Ending Black Strife in South Africa

THE most immediate impediment to progress in South Africa is not the crumbling constitutional and legal structure of apartheid, which separates whites from blacks, but the political violence that divides blacks from blacks. Until the factional fighting that has taken some 5,000 black lives in the past three years is ended, even reform-minded whites may resist serious power sharing with South Africa's black majority. So it is significant that the major legal reforms expected to be announced by President Frederik de Klerk tomorrow at the opening of Parliament, which are discussed in the article by Robert Rotberg on Page 19, were preceded Tuesday by a historic meeting between Nelson Mandela, the leader of the African National Congress, and Chief Mangosuthu Buthelezi, head of the Inkatha Freedom Party. The bloodshed in Natal Province and, more recently, in the black townships around Johannesburg has resulted principally from strife between members of the ANC and Inkatha.

The meeting between the two men, once young comrades in the struggle for black justice, was their first in 30 years. For months they have been ducking a face-to-face encounter, under pressure from militant constituents not to appear soft. But after 1,000 deaths near Johannesburg since August, the two leaders rightly put aside mere political considerations to clasp hands in Durban.

The meeting appears to have made a hopeful start. The atmospherics were cordial, and each man acknowledged the need to curb the fighting. Only the next few months, however, will tell if their message reached the rank and file.

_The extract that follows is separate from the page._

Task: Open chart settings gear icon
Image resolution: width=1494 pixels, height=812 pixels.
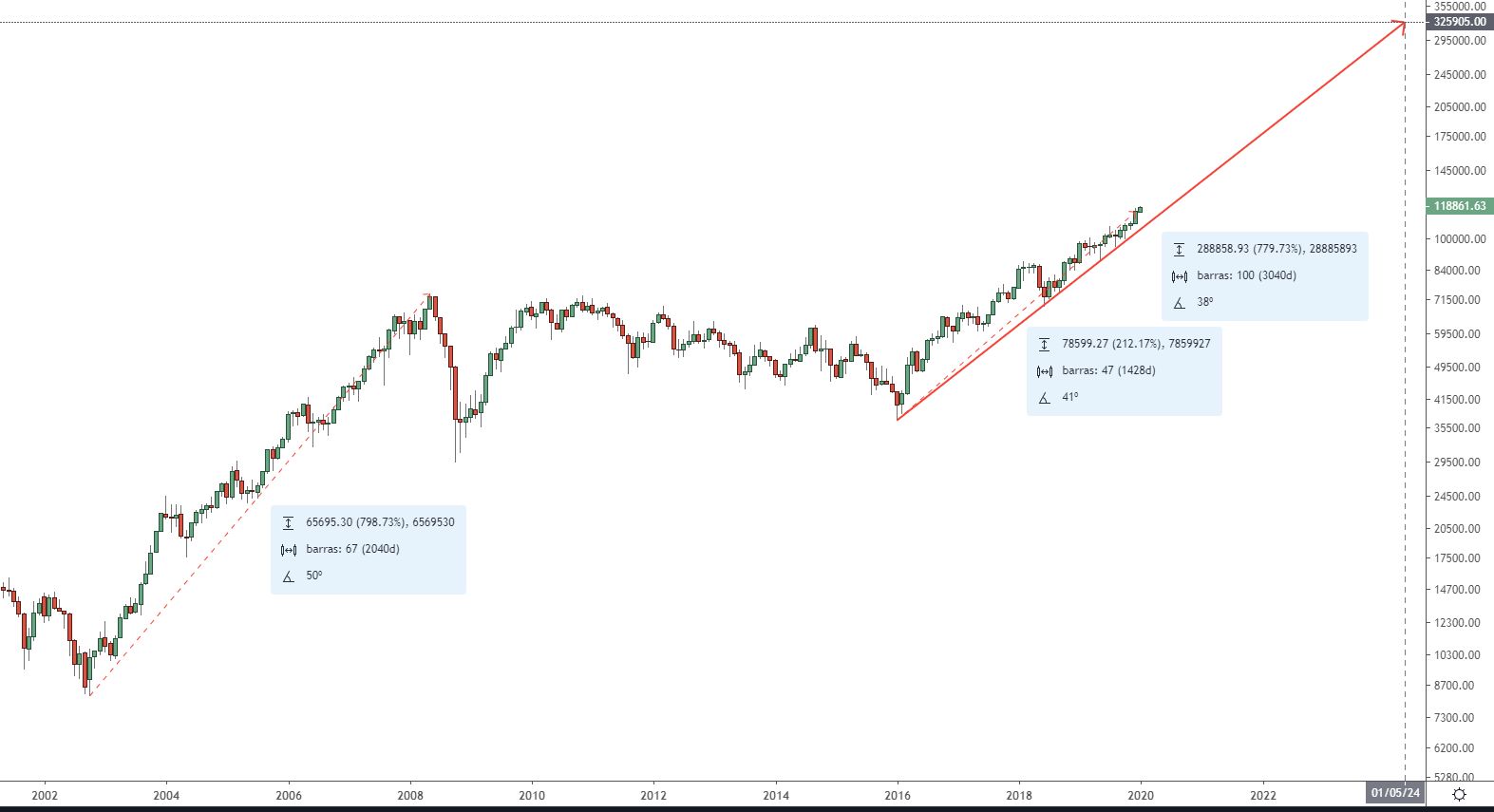Action: (x=1460, y=794)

Many fault lines vein relations between the ANC and Inkatha - as well as other smaller but significant black groups. The lines are ethnic and tribal, demographic (urban vs. rural), political, and tactical. There also are generational differences, with younger blacks tending to be more radical and impatient, and differences between returning exiles and blacks who have been battling apartheid at home. It will be perhaps a decisive test of black leadership to try to meld these factions and interests into a peaceful, though far from monolithic, body politic capable of assuming governmental authority.